Here is a listing. Write it out again without a single difference.

== Records supplied ==

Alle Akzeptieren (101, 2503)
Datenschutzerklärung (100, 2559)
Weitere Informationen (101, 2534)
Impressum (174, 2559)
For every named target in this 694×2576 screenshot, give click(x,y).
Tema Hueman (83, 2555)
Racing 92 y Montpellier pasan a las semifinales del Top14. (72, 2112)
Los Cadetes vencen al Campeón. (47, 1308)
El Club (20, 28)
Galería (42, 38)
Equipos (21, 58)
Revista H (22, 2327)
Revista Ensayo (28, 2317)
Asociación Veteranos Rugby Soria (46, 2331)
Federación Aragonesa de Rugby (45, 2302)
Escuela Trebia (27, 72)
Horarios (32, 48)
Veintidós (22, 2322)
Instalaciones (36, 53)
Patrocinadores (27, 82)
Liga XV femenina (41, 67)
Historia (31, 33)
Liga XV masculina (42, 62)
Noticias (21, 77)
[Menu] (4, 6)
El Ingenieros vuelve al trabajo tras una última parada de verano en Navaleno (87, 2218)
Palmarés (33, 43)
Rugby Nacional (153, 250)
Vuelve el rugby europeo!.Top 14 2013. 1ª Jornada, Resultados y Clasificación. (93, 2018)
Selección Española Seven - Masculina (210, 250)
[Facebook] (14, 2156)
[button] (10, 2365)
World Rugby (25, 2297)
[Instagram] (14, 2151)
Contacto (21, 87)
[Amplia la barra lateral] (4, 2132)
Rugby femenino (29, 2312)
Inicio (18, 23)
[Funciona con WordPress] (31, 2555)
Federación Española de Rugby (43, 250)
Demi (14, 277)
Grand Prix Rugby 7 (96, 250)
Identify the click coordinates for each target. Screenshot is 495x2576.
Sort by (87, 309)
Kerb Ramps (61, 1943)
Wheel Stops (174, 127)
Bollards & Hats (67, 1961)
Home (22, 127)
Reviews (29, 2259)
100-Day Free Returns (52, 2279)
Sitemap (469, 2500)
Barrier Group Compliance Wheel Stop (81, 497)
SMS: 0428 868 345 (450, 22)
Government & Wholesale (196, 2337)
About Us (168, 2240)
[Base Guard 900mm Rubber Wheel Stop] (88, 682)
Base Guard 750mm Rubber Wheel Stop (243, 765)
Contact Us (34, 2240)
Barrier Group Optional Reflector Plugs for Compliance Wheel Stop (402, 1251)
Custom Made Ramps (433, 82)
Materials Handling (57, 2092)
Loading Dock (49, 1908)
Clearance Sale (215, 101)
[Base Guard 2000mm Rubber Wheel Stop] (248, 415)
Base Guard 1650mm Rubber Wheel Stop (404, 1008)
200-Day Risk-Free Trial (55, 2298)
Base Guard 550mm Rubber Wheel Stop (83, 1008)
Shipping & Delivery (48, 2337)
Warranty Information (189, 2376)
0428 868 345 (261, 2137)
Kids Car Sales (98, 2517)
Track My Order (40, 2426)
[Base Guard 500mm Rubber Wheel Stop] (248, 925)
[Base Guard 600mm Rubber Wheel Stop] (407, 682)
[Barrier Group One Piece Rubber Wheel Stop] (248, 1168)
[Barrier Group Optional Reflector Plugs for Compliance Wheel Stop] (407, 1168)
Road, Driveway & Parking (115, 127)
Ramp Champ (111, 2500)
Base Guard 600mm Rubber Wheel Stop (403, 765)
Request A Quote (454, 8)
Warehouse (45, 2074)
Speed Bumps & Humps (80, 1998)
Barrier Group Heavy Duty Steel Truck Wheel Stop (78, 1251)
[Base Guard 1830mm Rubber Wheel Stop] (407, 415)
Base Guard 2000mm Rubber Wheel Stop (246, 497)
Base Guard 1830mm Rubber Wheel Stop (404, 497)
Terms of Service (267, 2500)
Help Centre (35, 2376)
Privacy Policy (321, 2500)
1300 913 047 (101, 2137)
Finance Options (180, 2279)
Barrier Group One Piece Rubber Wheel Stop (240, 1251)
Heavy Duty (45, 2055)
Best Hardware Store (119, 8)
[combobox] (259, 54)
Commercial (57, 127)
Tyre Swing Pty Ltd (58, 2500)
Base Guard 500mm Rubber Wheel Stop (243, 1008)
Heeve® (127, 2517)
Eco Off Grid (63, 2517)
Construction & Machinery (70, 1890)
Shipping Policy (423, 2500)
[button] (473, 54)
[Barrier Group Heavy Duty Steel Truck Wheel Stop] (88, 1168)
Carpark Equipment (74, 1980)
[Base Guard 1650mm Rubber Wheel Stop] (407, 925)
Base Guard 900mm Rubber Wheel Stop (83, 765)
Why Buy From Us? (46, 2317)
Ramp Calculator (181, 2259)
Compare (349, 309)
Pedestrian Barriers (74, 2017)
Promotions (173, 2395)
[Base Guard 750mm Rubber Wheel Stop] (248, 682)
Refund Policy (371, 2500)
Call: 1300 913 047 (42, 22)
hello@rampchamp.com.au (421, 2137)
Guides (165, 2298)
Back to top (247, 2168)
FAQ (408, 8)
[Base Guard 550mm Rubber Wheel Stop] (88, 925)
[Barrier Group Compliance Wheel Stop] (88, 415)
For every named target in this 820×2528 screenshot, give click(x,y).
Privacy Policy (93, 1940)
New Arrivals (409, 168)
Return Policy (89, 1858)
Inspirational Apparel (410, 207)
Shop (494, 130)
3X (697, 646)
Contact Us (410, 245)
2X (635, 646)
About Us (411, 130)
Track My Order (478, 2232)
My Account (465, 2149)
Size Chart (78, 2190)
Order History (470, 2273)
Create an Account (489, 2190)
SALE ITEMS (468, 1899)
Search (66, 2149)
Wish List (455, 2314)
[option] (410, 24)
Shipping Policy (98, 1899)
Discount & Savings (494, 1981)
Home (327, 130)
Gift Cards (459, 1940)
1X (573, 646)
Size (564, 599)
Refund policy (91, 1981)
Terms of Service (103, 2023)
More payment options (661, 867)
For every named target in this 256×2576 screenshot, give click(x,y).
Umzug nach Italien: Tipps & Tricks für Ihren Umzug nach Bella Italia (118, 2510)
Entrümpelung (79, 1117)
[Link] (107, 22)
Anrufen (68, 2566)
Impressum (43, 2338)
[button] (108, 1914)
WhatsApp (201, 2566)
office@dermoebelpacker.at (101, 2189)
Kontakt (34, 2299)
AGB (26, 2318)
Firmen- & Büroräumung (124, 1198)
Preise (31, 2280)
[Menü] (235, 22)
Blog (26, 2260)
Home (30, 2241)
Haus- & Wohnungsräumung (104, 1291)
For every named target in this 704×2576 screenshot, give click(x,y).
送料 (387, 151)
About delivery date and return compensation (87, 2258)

===

**Task output:**
Alle Akzeptieren (101, 2503)
Datenschutzerklärung (100, 2559)
Weitere Informationen (101, 2534)
Impressum (174, 2559)
For every named target in this 694×2576 screenshot, give click(x,y).
Tema Hueman (83, 2555)
Racing 92 y Montpellier pasan a las semifinales del Top14. (72, 2112)
Los Cadetes vencen al Campeón. (47, 1308)
El Club (20, 28)
Galería (42, 38)
Equipos (21, 58)
Revista H (22, 2327)
Revista Ensayo (28, 2317)
Asociación Veteranos Rugby Soria (46, 2331)
Federación Aragonesa de Rugby (45, 2302)
Escuela Trebia (27, 72)
Horarios (32, 48)
Veintidós (22, 2322)
Instalaciones (36, 53)
Patrocinadores (27, 82)
Liga XV femenina (41, 67)
Historia (31, 33)
Liga XV masculina (42, 62)
Noticias (21, 77)
[Menu] (4, 6)
El Ingenieros vuelve al trabajo tras una última parada de verano en Navaleno (87, 2218)
Palmarés (33, 43)
Rugby Nacional (153, 250)
Vuelve el rugby europeo!.Top 14 2013. 1ª Jornada, Resultados y Clasificación. (93, 2018)
Selección Española Seven - Masculina (210, 250)
[Facebook] (14, 2156)
[button] (10, 2365)
World Rugby (25, 2297)
[Instagram] (14, 2151)
Contacto (21, 87)
[Amplia la barra lateral] (4, 2132)
Rugby femenino (29, 2312)
Inicio (18, 23)
[Funciona con WordPress] (31, 2555)
Federación Española de Rugby (43, 250)
Demi (14, 277)
Grand Prix Rugby 7 (96, 250)
Identify the click coordinates for each target. Screenshot is 495x2576.
Sort by (87, 309)
Kerb Ramps (61, 1943)
Wheel Stops (174, 127)
Bollards & Hats (67, 1961)
Home (22, 127)
Reviews (29, 2259)
100-Day Free Returns (52, 2279)
Sitemap (469, 2500)
Barrier Group Compliance Wheel Stop (81, 497)
SMS: 0428 868 345 (450, 22)
Government & Wholesale (196, 2337)
About Us (168, 2240)
[Base Guard 900mm Rubber Wheel Stop] (88, 682)
Base Guard 750mm Rubber Wheel Stop (243, 765)
Contact Us (34, 2240)
Barrier Group Optional Reflector Plugs for Compliance Wheel Stop (402, 1251)
Custom Made Ramps (433, 82)
Materials Handling (57, 2092)
Loading Dock (49, 1908)
Clearance Sale (215, 101)
[Base Guard 2000mm Rubber Wheel Stop] (248, 415)
Base Guard 1650mm Rubber Wheel Stop (404, 1008)
200-Day Risk-Free Trial (55, 2298)
Base Guard 550mm Rubber Wheel Stop (83, 1008)
Shipping & Delivery (48, 2337)
Warranty Information (189, 2376)
0428 868 345 (261, 2137)
Kids Car Sales (98, 2517)
Track My Order (40, 2426)
[Base Guard 500mm Rubber Wheel Stop] (248, 925)
[Base Guard 600mm Rubber Wheel Stop] (407, 682)
[Barrier Group One Piece Rubber Wheel Stop] (248, 1168)
[Barrier Group Optional Reflector Plugs for Compliance Wheel Stop] (407, 1168)
Road, Driveway & Parking (115, 127)
Ramp Champ (111, 2500)
Base Guard 600mm Rubber Wheel Stop (403, 765)
Request A Quote (454, 8)
Warehouse (45, 2074)
Speed Bumps & Humps (80, 1998)
Barrier Group Heavy Duty Steel Truck Wheel Stop (78, 1251)
[Base Guard 1830mm Rubber Wheel Stop] (407, 415)
Base Guard 2000mm Rubber Wheel Stop (246, 497)
Base Guard 1830mm Rubber Wheel Stop (404, 497)
Terms of Service (267, 2500)
Help Centre (35, 2376)
Privacy Policy (321, 2500)
1300 913 047 (101, 2137)
Finance Options (180, 2279)
Barrier Group One Piece Rubber Wheel Stop (240, 1251)
Heavy Duty (45, 2055)
Best Hardware Store (119, 8)
[combobox] (259, 54)
Commercial (57, 127)
Tyre Swing Pty Ltd (58, 2500)
Base Guard 500mm Rubber Wheel Stop (243, 1008)
Heeve® (127, 2517)
Eco Off Grid (63, 2517)
Construction & Machinery (70, 1890)
Shipping Policy (423, 2500)
[button] (473, 54)
[Barrier Group Heavy Duty Steel Truck Wheel Stop] (88, 1168)
Carpark Equipment (74, 1980)
[Base Guard 1650mm Rubber Wheel Stop] (407, 925)
Base Guard 900mm Rubber Wheel Stop (83, 765)
Why Buy From Us? (46, 2317)
Ramp Calculator (181, 2259)
Compare (349, 309)
Pedestrian Barriers (74, 2017)
Promotions (173, 2395)
[Base Guard 750mm Rubber Wheel Stop] (248, 682)
Refund Policy (371, 2500)
Call: 1300 913 047 (42, 22)
hello@rampchamp.com.au (421, 2137)
Guides (165, 2298)
Back to top (247, 2168)
FAQ (408, 8)
[Base Guard 550mm Rubber Wheel Stop] (88, 925)
[Barrier Group Compliance Wheel Stop] (88, 415)
For every named target in this 820×2528 screenshot, give click(x,y).
Privacy Policy (93, 1940)
New Arrivals (409, 168)
Return Policy (89, 1858)
Inspirational Apparel (410, 207)
Shop (494, 130)
3X (697, 646)
Contact Us (410, 245)
2X (635, 646)
About Us (411, 130)
Track My Order (478, 2232)
My Account (465, 2149)
Size Chart (78, 2190)
Order History (470, 2273)
Create an Account (489, 2190)
SALE ITEMS (468, 1899)
Search (66, 2149)
Wish List (455, 2314)
[option] (410, 24)
Shipping Policy (98, 1899)
Discount & Savings (494, 1981)
Home (327, 130)
Gift Cards (459, 1940)
1X (573, 646)
Size (564, 599)
Refund policy (91, 1981)
Terms of Service (103, 2023)
More payment options (661, 867)
For every named target in this 256×2576 screenshot, give click(x,y).
Umzug nach Italien: Tipps & Tricks für Ihren Umzug nach Bella Italia (118, 2510)
Entrümpelung (79, 1117)
[Link] (107, 22)
Anrufen (68, 2566)
Impressum (43, 2338)
[button] (108, 1914)
WhatsApp (201, 2566)
office@dermoebelpacker.at (101, 2189)
Kontakt (34, 2299)
AGB (26, 2318)
Firmen- & Büroräumung (124, 1198)
Preise (31, 2280)
[Menü] (235, 22)
Blog (26, 2260)
Home (30, 2241)
Haus- & Wohnungsräumung (104, 1291)
For every named target in this 704×2576 screenshot, give click(x,y).
送料 (387, 151)
About delivery date and return compensation (87, 2258)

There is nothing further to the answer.